The use of disease modifying drugs, including beta blockers and ACE inhibitors, is strongly associated with improved outcomes, and patients are far more likely to receive these drugs if they are treated by heart failure specialists, with recent NICE guidance suggesting the most cost effective way of delivering this is from a cardiology ward for the majority.

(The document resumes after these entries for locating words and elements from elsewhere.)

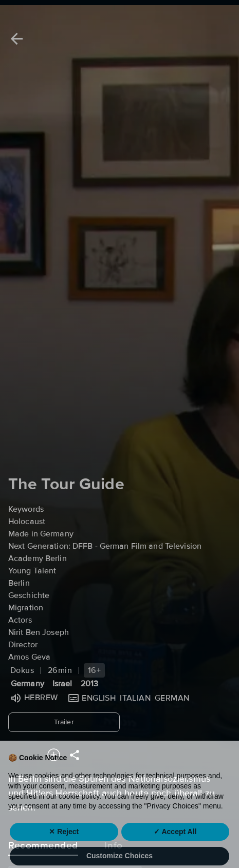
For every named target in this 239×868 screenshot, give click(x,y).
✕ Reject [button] (64, 847)
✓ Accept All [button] (175, 847)
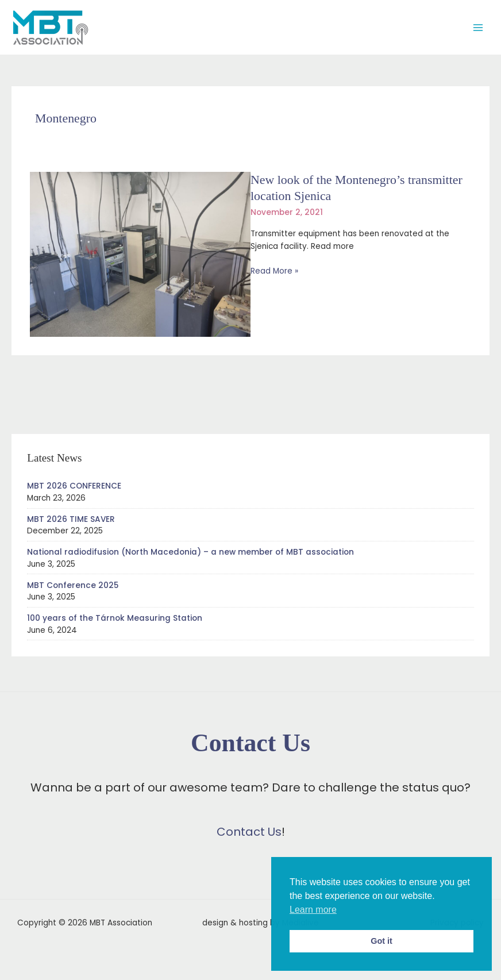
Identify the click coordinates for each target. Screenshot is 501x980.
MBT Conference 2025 (72, 585)
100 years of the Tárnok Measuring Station (114, 618)
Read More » (274, 271)
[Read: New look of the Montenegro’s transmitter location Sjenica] (140, 253)
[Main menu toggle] (478, 27)
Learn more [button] (313, 909)
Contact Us (249, 832)
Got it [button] (381, 941)
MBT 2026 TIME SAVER (71, 519)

2013/14 data shows that prescription rates are increasing for recommended treatments although there are large group of patients who do not receive them, again with variations between hospitals and across hospitals. 85% of eligible patients were prescribed ACE inhibitor and beta blocker, with beta blocker prescribing increasing from less than 70% to 85% in 5 years. However the range of beta blocker prescribing between hospitals varies from less than 60% to over 90%. Only 41% of patients received the three key disease modifying drugs – the drugs that allow the heart to recover function and improve patient wellbeing with fewer deaths, fewer readmissions and a better quality of life.
A reliable diagnosis, specialist care—both ward-based or elsewhere—prescribing rates of disease modifying drugs for eligible patients, adequate discharge planning to include early cardiology and heart failure nurse follow up are the minimum requirements of hospital care for people admitted to hospital with heart failure. Yet the reported current practice shows enormous variation in every aspect of such care from one hospital to another. This report is a powerful tool for chief executives, clinicians and other health care providers to understand the effectiveness of their heart failure care, and to rectify poor practice. Similarly local communities including heart failure patients and GPs should not miss the opportunity to review the data for their local hospitals and ensure acute heart failure care is of an adequate standard.
Theresa McDonagh, the clinical lead for the audit, said: “The National Heart Failure Audit is giving us the consistent message that specialist care for Heart Failure matters. It is important that we continue to use this powerful data to improve patient care.”
Dr Suzanna Hardman, Consultant Cardiologist, Whittington Hospital, London said: “These data are like gold dust and should be used by us all to drive change, eliminate variations reflecting poor practice and ensure everyone admitted to hospital with heart failure receives excellent care.”